**Work task**
In the entries below, return only the line containing "Task: Select the 乌蚕鞭 whip weapon icon" and those after it, exactly, through the last line.

*** Opening Given entries ***

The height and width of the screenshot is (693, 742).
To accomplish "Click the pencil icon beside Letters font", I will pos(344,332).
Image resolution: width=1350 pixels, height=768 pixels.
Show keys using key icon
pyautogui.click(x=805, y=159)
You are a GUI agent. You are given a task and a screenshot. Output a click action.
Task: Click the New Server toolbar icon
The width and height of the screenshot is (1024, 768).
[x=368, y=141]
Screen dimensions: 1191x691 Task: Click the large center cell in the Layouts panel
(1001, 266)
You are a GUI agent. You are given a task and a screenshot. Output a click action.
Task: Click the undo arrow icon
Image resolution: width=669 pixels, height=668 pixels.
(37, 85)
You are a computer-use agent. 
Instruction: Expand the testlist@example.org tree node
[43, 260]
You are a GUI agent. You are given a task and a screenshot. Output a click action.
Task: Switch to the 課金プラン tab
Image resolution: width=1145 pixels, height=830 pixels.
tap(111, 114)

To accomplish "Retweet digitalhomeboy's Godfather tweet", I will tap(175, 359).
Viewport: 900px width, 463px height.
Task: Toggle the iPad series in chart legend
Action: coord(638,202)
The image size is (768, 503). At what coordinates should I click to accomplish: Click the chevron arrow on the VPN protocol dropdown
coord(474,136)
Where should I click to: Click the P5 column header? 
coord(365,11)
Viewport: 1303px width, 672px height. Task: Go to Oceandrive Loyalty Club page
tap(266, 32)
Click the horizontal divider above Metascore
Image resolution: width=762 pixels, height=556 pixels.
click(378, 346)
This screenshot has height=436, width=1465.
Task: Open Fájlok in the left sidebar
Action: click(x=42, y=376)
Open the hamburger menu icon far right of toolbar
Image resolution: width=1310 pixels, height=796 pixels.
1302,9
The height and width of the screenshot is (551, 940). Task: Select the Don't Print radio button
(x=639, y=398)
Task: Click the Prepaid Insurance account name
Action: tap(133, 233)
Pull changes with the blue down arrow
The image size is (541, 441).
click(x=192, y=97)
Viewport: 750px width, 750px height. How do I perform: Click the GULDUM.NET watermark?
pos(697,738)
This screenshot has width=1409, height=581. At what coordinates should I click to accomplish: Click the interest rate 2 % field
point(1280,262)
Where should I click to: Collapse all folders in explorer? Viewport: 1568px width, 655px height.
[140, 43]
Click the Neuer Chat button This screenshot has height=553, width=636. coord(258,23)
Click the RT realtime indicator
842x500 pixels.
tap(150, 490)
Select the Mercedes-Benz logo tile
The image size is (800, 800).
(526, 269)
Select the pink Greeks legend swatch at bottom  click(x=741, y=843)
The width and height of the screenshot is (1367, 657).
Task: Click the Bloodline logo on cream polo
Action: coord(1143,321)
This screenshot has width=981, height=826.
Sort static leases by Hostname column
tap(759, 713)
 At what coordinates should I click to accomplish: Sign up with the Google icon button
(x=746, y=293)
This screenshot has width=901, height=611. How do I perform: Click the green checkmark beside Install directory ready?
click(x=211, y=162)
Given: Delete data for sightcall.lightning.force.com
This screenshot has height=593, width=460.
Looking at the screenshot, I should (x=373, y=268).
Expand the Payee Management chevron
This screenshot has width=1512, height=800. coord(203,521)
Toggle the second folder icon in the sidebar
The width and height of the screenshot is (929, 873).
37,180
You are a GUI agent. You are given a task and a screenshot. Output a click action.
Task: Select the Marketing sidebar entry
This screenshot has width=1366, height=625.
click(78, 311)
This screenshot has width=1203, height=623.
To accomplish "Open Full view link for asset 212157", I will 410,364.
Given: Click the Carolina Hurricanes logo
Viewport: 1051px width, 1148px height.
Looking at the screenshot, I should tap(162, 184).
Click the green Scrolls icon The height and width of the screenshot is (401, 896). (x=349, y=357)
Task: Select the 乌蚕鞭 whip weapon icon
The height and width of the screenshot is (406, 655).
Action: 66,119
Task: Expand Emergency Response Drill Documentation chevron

*** Closing Given entries ***

**Written solution**
Task: Select the 乌蚕鞭 whip weapon icon
The height and width of the screenshot is (406, 655).
Action: 66,119
Task: Expand Emergency Response Drill Documentation chevron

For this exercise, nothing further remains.